One of the 10 Brightest Objects in the Sky is Now a Satellite — and More Are Coming
BlueWalker 3 is brighter than all but seven stars in the night sky, and it's just the first of a planned constellation of super-bright satellites.
One of the brightest objects in the night sky isn’t a star or a planet — it’s a communications satellite.
The BlueWalker 3 satellite, launched in September 2022, is now the eighth-brightest object in the sky, just behind blue supergiant star Rigel and ahead of nearby star Procyon. And it’s just a prototype for an entire constellation of similar broadband communications satellites called BlueBird, which satellite designer AST SpaceMobile hopes to launch sometime next year.

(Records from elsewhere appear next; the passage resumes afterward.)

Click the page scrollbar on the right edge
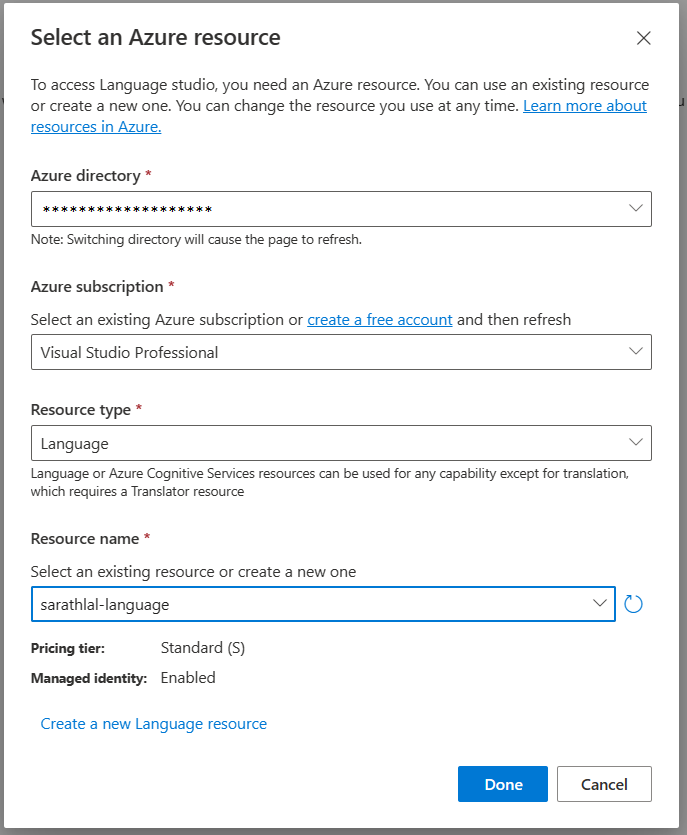687x835 pixels. [x=681, y=400]
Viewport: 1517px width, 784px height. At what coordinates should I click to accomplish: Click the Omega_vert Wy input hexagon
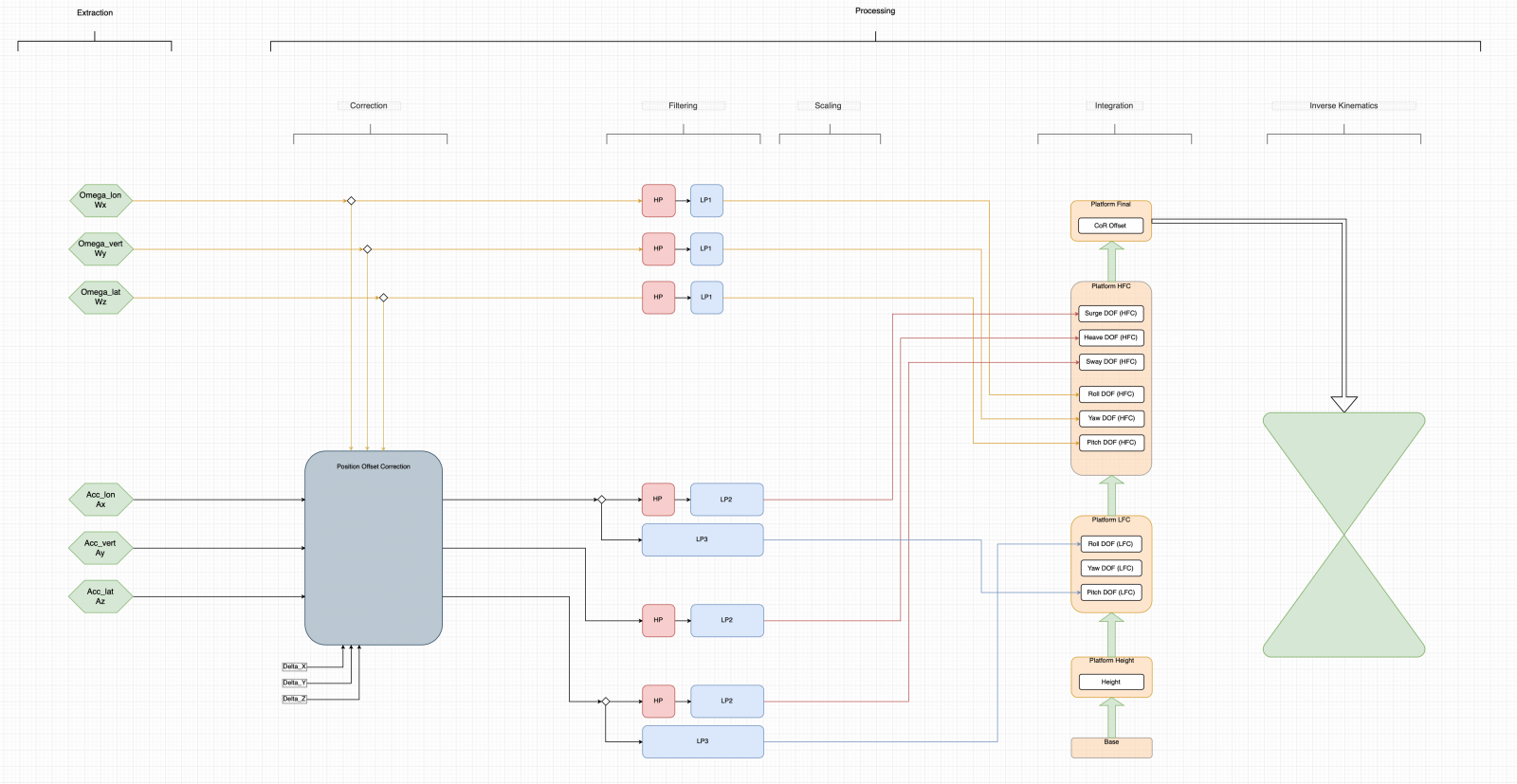101,249
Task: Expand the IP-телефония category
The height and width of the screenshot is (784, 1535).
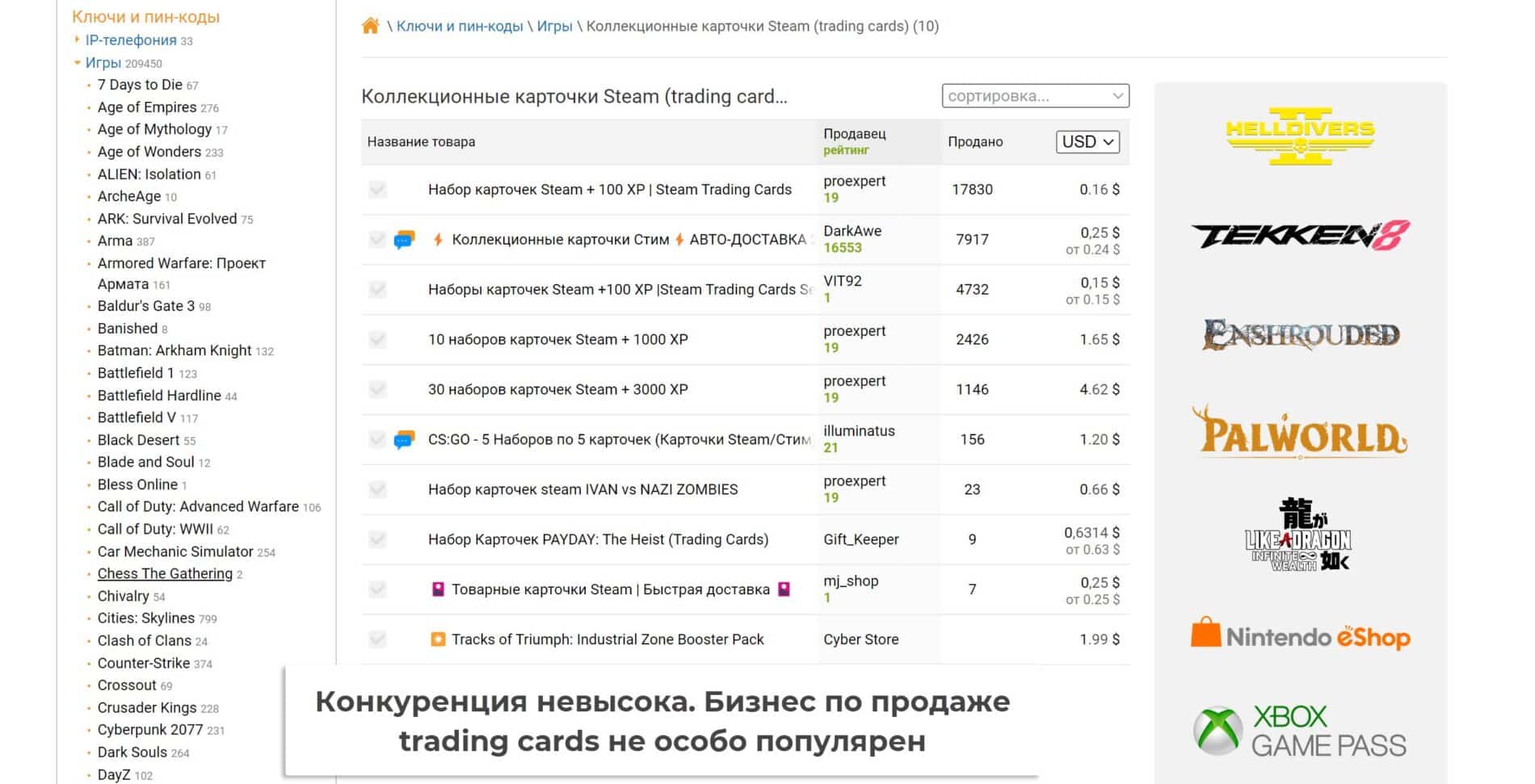Action: [78, 40]
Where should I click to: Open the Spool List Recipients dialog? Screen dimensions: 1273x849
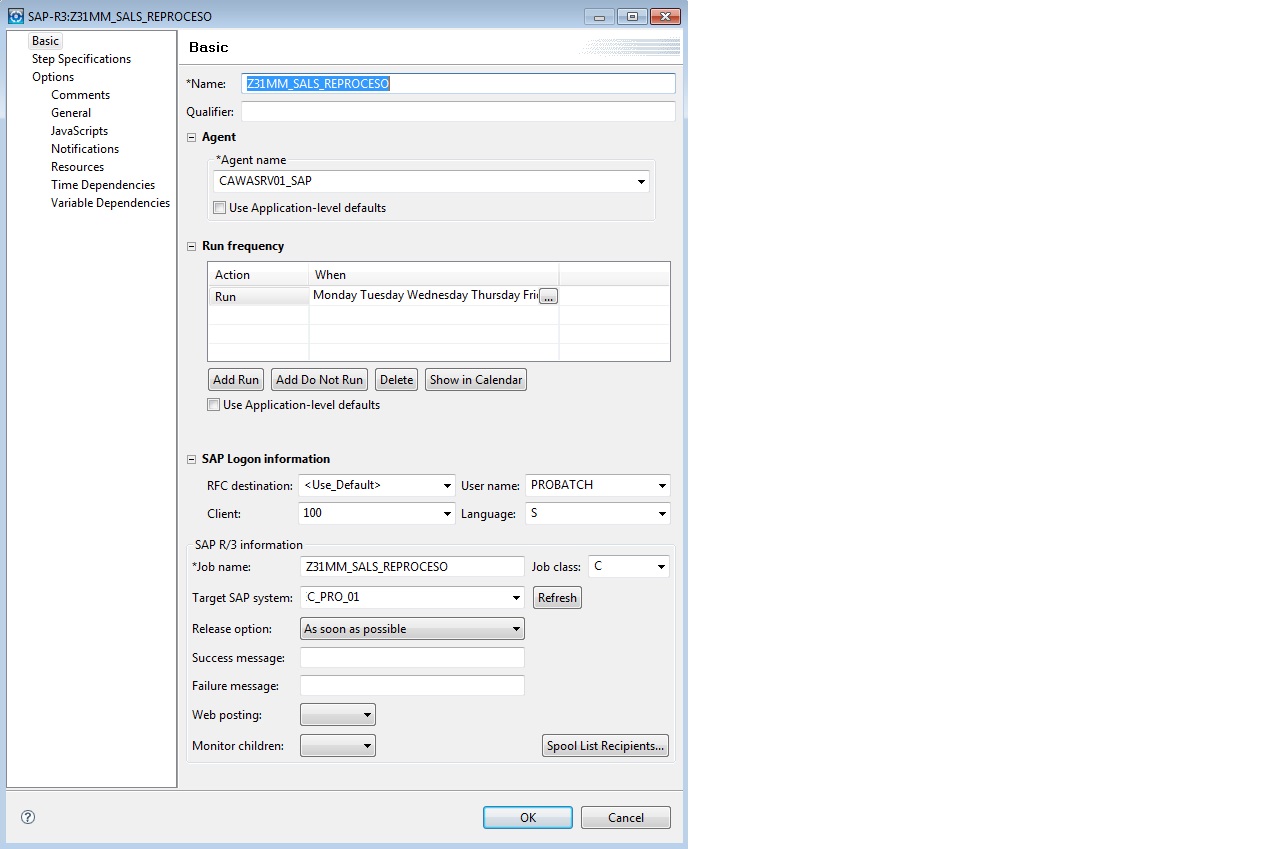pos(605,745)
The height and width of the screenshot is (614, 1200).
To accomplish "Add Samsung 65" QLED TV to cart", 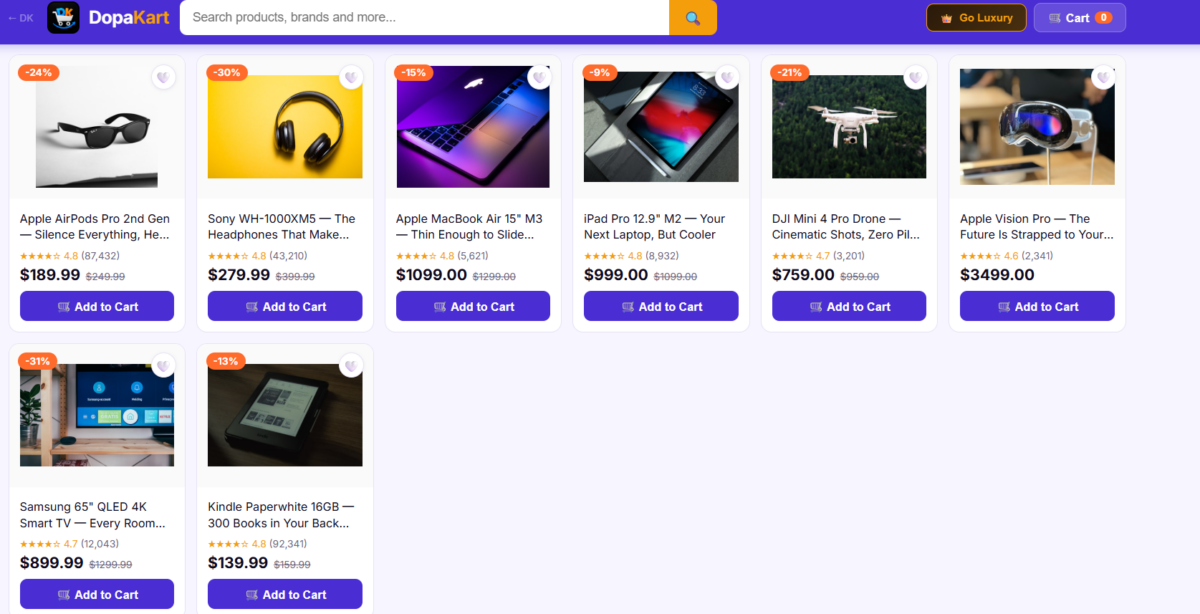I will 97,594.
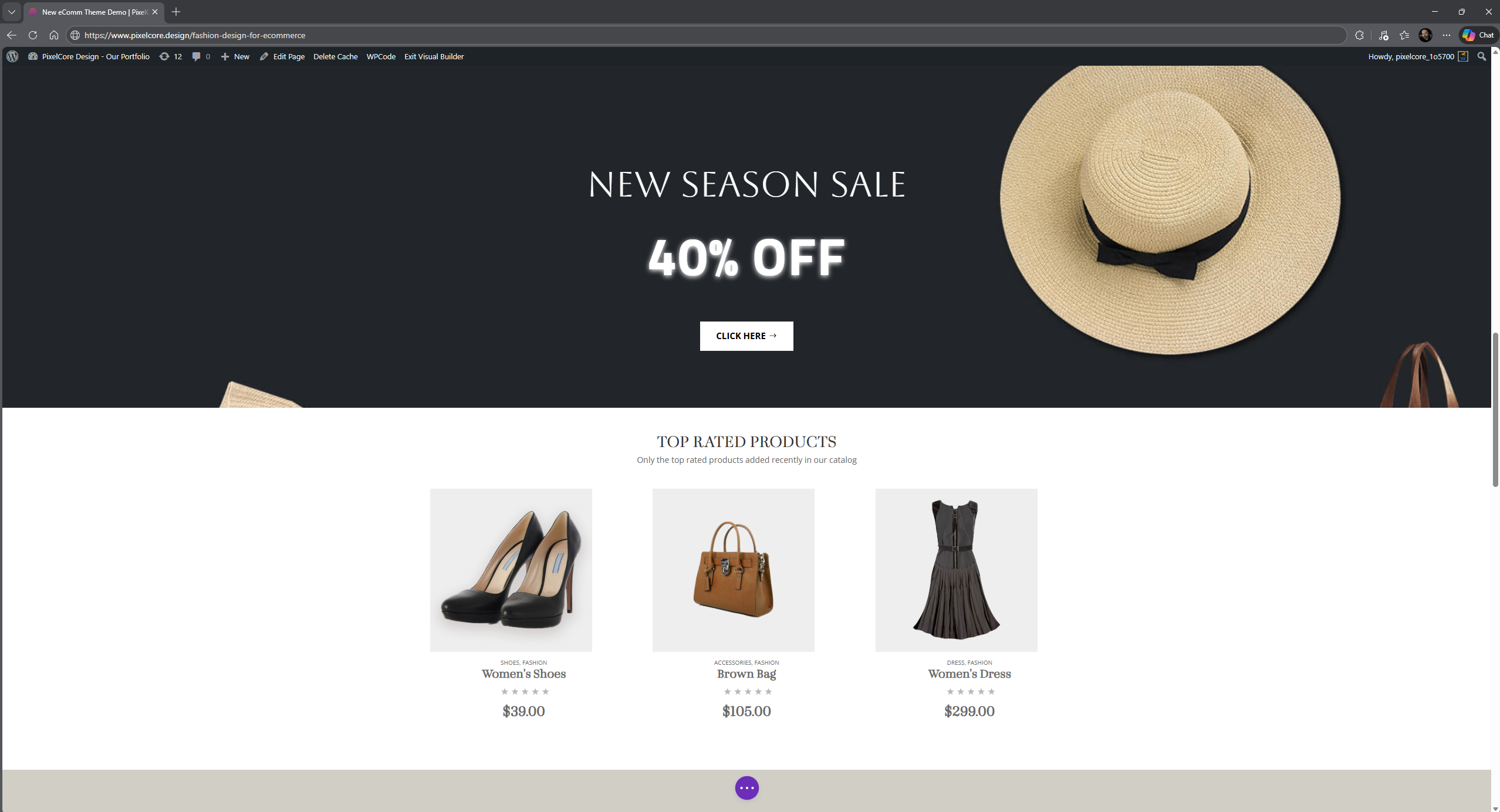Open the Women's Shoes product title link

tap(523, 674)
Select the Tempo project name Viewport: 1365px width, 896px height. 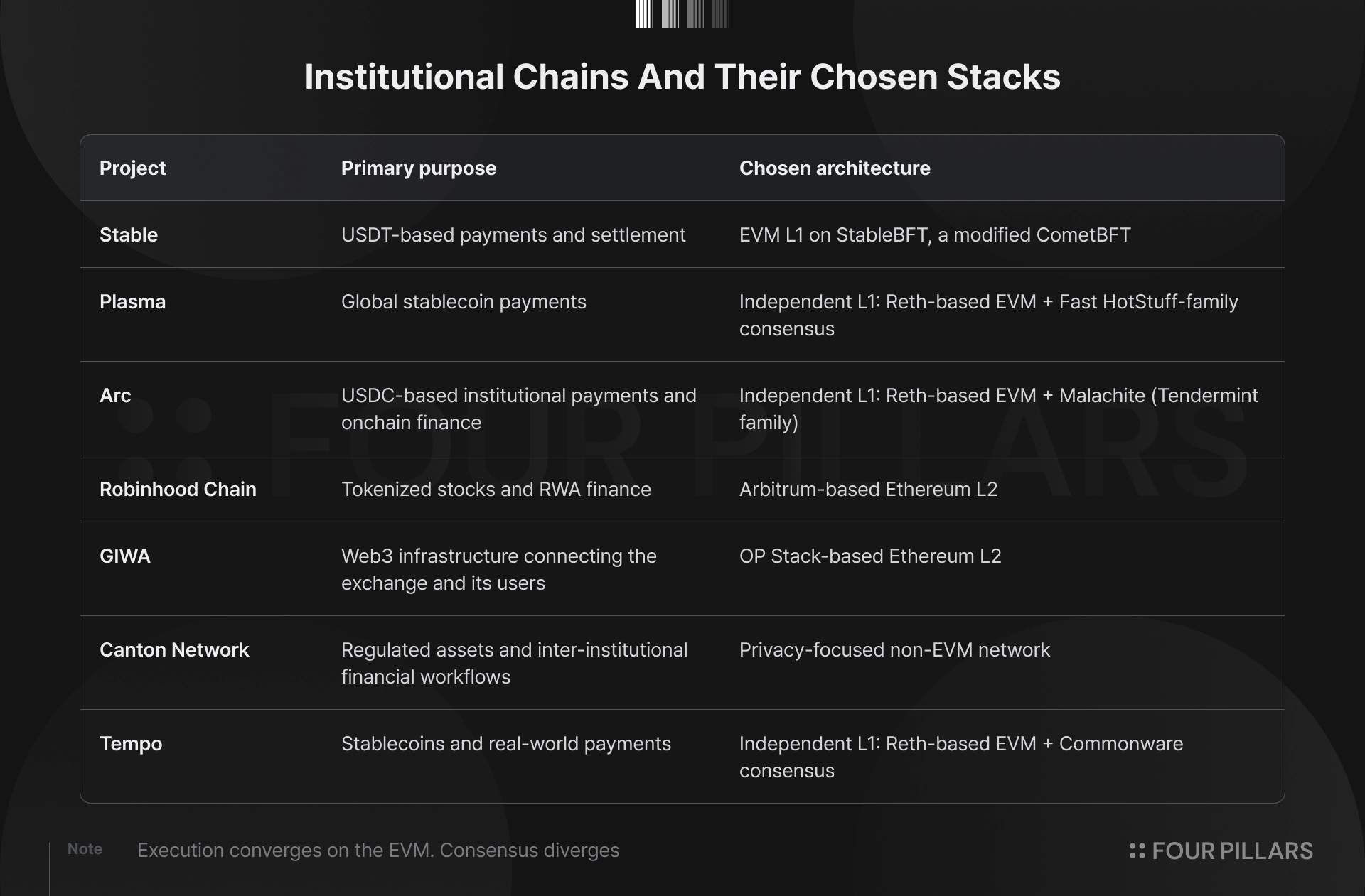(131, 743)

BlueWalker 3’s 692-square-foot array of solar panels reflects a lot of sunlight, which is what makes the satellite so bright. Astronomers around the world, led by University of Atacama astronomer Sangeetha Nandakumar, recently tracked the satellite to measure exactly how bright it is, and the results were alarming for anyone who’s at all invested in actually being able to see the stars. They published their results in the journal Nature.
Artificial Constellations Replacing Real Ones
AST SpaceMobile plans to launch its first five BlueBird satellites early in 2024, with another 20 satellites blasting off later in the year. And if something in the satellites’ design doesn’t change drastically, that could mean another 25 objects brighter than all but seven stars in the night sky.
“The trend towards the launch of increasingly larger and brighter satellites continues to grow,” Nandakumar and colleagues write in their recent paper. Amazon plans to launch 3,200 broadband satellites in its Project Kuiper constellation sometime in the coming year. SpaceX’s StarLink constellation already has more than 5,000 satellites in low-Earth orbit, with plans to more than double that number eventually.
All those satellite constellations could pose a challenge for astronomers, making it very difficult to see space from the ground, argue Nandakumar and colleagues, even with some of the world’s most powerful telescopes. And that’s just visible light; radio signals and infrared emissions from all those satellites could also interfere with astronomy.
There are ways to make satellite constellations less bright; StarLink has experimented with painting dark coatings on some of its satellites, which makes them about half as bright as the un-coated version. Nandakumar and colleagues say it’s important to assess the possible impact of satellites on the night sky before launch as part of the Federal Aviation Administration’s process for deciding whether to approve a satellite launch.
Meanwhile, light pollution here on the ground is causing the night sky to get about 10 percent brighter every year. In another generation or two, according to a study published in January, people in most of the world may not be able to look up and see stars at all — just a glowing, blank sky.